◆ **Work item**
In the mailing-list thread below, which two features does git-arr lack?

◆ **Passage for review**
I don't understand how it's a one-time penalty.  Noone wants to look
at an old copy of the repository, so, pretty much, if, say, I want to
have a gitweb of all 4 BSDs, updated daily, then, pretty much, even
with lots of ram (e.g. to eliminate the cold-case 5s penalty, and
reduce each page to 0.5s), on a quad-core box, I'd be kinda be lucky
to complete a generation of all the pages within 12h or so, obviously
using the machine at, or above, 50% capacity just for the caching.  Or
several days or even a couple of weeks on an Intel Atom or VIA Nano
with 2GB of RAM or so.  Obviously not acceptable, there has to be a
better solution.

One could, I guess, only regenerate the pages which have changed, but
it still sounds like an ugly solution, where you'd have to be
generating a list of files that have changed between one gen and the
next, and you'd still have to have a very high cpu, cache and storage
requirements.

C.

>> > There's some dynamic web frontends like cgit and gitweb out there but
>> > there's also static ones like git-arr ( http://blitiri.com.ar/p/git-arr/
>> > ) that might be more of an option to you.
>>
>> The concept for git-arr looks interesting, but it has neither blame
>> nor log, so, it's kinda pointless, because the whole thing that's slow
>> is exactly blame and log.
>>
>> There has to be some way to improve these matters.  Noone wants to
>> wait 5 seconds until a page is generated, we're not running enterprise
>> software here, latency is important!
>>
>> C.
>
> Git's internal structures make just blame pretty expensive. There's
> nothing you really can do for it algoritm wise (as far as I know, if
> there was, people would already improved it).
>
> The solution here is to have a "hot" repository to speed up things.
>
> There's of course little things you can do. I imagine that using git
> repack in a sane way probably could speed things up, as well as git gc.
>
> --
> Med vänliga hälsningar
> Fredrik Gustafsson
>
> tel: 0733-608274
> e-post: iv...@iveqy.com
--
To unsubscribe from this list: send the line "unsubscribe git" in
the body of a message to majord...@vger.kernel.org
More majordomo info at  http://vger.kernel.org/majordomo-info.html


Re: is there a fast web-interface to git for huge repos?

2013-06-07 Thread Fredrik Gustafsson
On Fri, Jun 07, 2013 at 10:05:37AM -0700, Constantine A. Murenin wrote:
> On 6 June 2013 23:33, Fredrik Gustafsson  wrote:
> > On Thu, Jun 06, 2013 at 06:35:43PM -0700, Constantine A. Murenin wrote:
> >> I'm interested in running a web interface to this and other similar
> >> git repositories (FreeBSD and NetBSD git repositories are even much,
> >> much bigger).

◆ **Given information**
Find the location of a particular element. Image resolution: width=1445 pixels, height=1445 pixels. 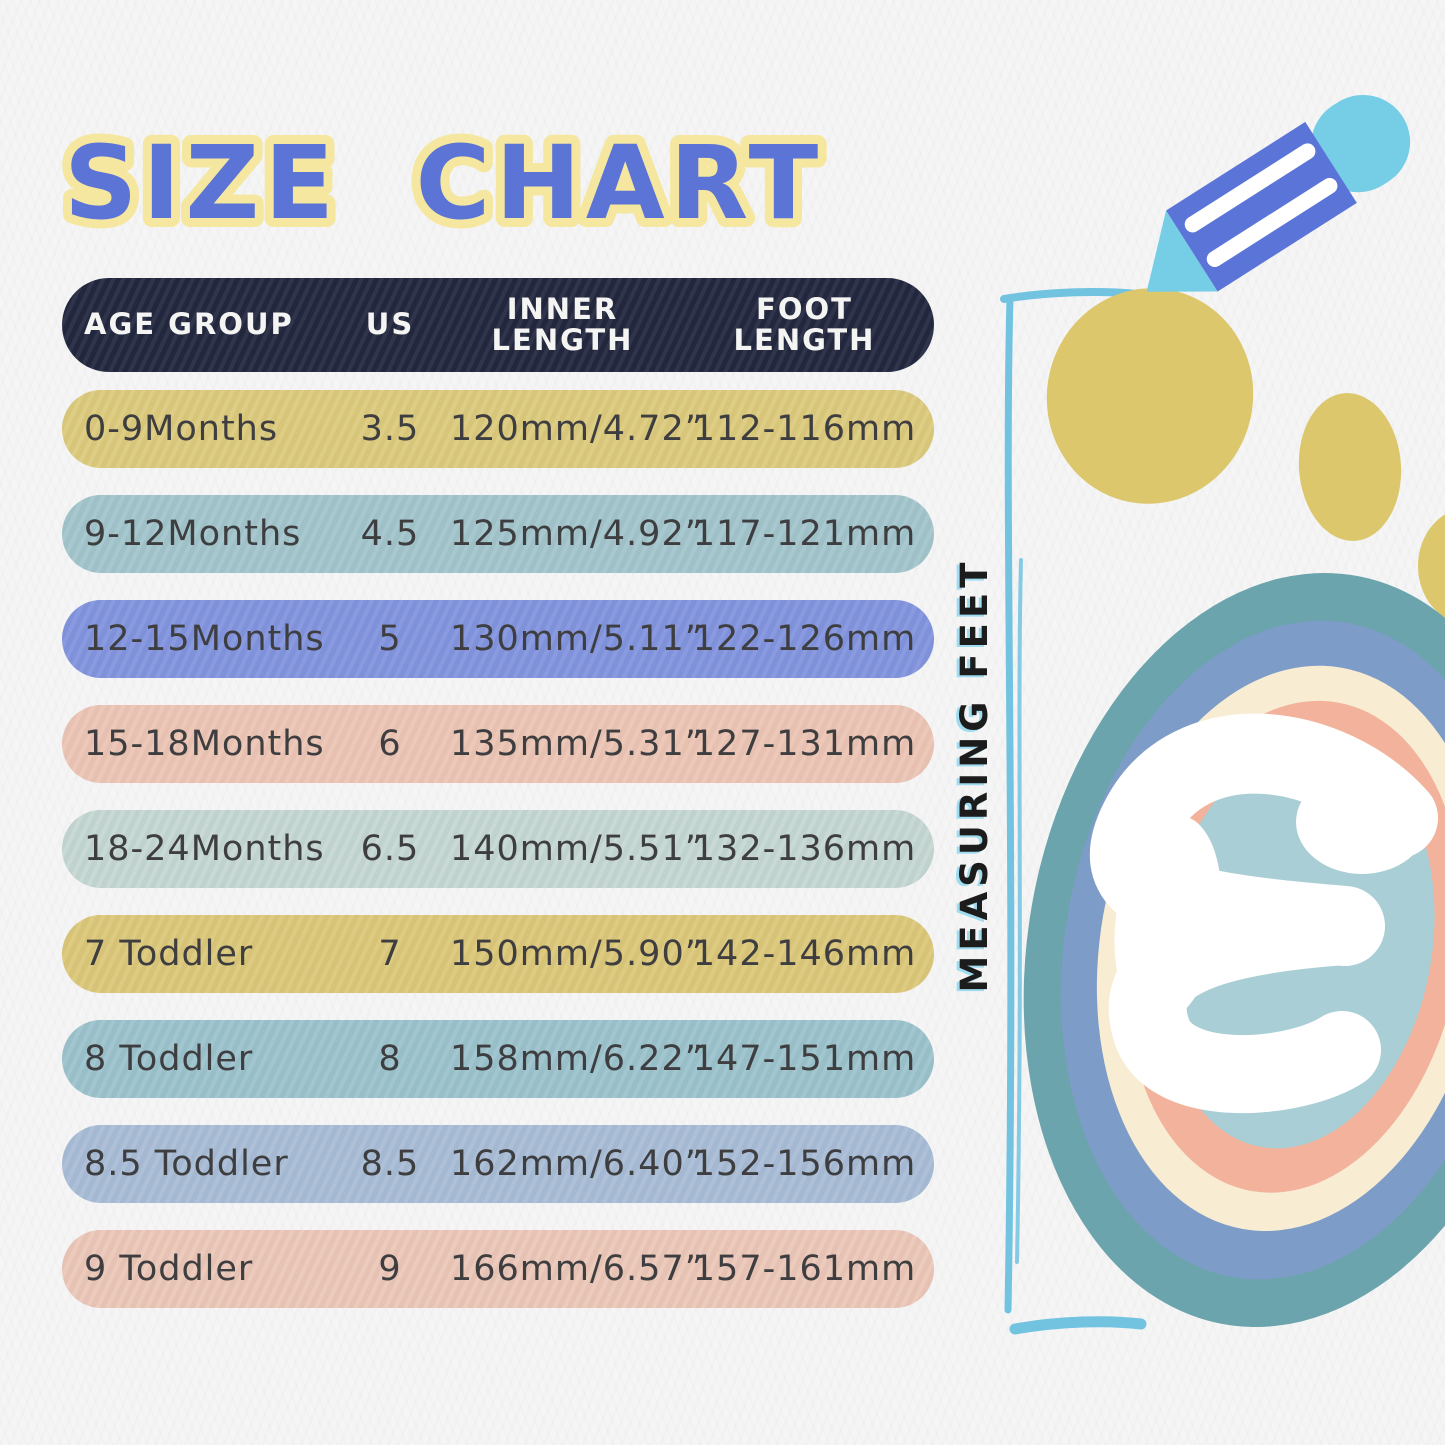

age-group-cell: 8.5 Toddler is located at coordinates (186, 1164).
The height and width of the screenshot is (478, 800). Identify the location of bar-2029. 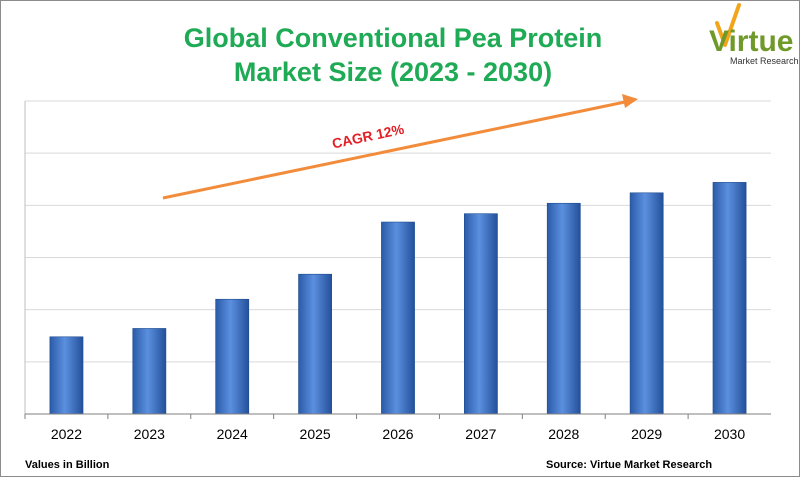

◆ **Solution**
It has neither blame nor log.